I'm especially interested in hearing from any and all commitment-phobic Js, as I don't think avoiding commitment and being bound by obligations is the exclusive privilege of Perceivers :crazy:
Me, raises hand. I'm a guy.



Won't exactly call it phobia put.. em yes, why not.

I'm INTJ. To people in general who don't really know intjs, we are not afraid of commitment, we do commit and we do it often with all our heart. I know I do. Many times intjs seem as loners but anyone who has intimate relationship with a fellow INTJ can explain :)

I believe in love, commitment, I don't believe in marriage: such a temporary thing surrounded by meaningless rituals. I DO believe in commitment for life: a life partner, it's bigger than marriage. Most people think of wife as a smaller concept than LIFE partner. Difficult to explain? seems very simple and obvious to me. I used to believe a lot in blind love, take per example "What dreams may come". I have been there in times of rain, pain, cold, fear and hurt, also happy times of course. My ability and real life examples of commitment made of me someone people can rely on.

But... here comes the "but"...
I refuse to drown with the ship.

I can't tell you enough how many times commitment is used to demand that you stay when it's better to walk away. To run instead of tying yourself with your "loved one". I will love you till dead etc. But I won't stay if YOU mean death to me or unhealthy life, if you love me you wouldn't suppose to want to keep me unhappy on-purpose because you don't want to submit to rational stuff that goes in your favor. Tricky to explain right? nope. People run away from danger (to their relationship) but many fail to see the inner dangers, both of them and from their loved one.
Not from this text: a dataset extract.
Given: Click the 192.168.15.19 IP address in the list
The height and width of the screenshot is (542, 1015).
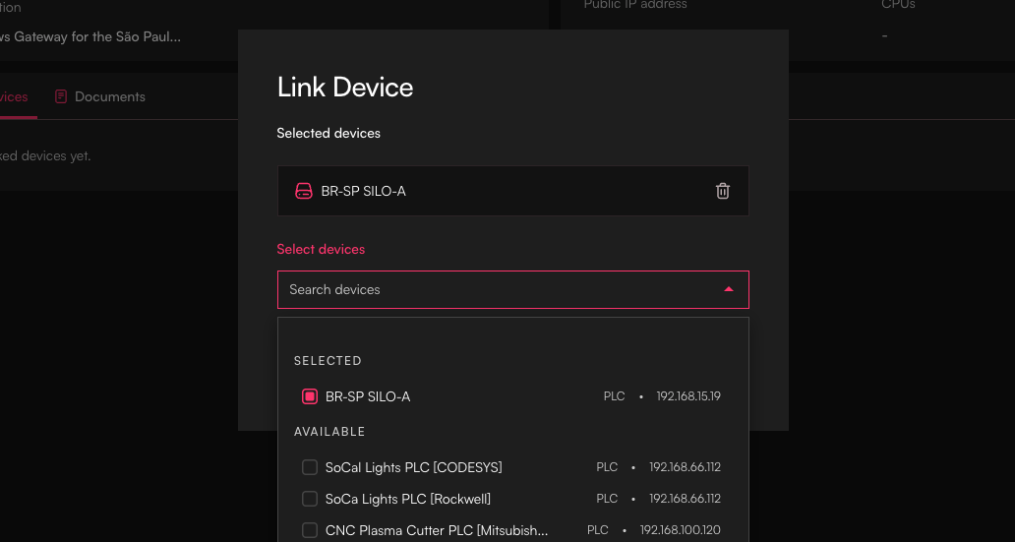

The "BUT", been there, been there. And my heart turned into pieces when I HAD TO LEAVE even while still loving the person who tried to use the concept of "my love" to justify that I had to tolerate unhealthy behavior.

As a guy... I heard the "but you said you loved me" and trust me, many times that's pure BS, pure terrorism and a pure abuse of words. I could say a lot but it's dangerous, many will make their best effort to twist my words. I can only share by now one example, my almost wife cheated of me, I loved her with all my heart and soul and I decided to step back and walk away. Then she blamed me for not loving her, because if there was love I should be able of forgiving her.

Then when we broke up she said "you leave me when I need you the most".

You get the idea. It sucks, so I can tell you I LOVE YOU on sunday but if you sin on friday, don't expect to use those words against me on saturday.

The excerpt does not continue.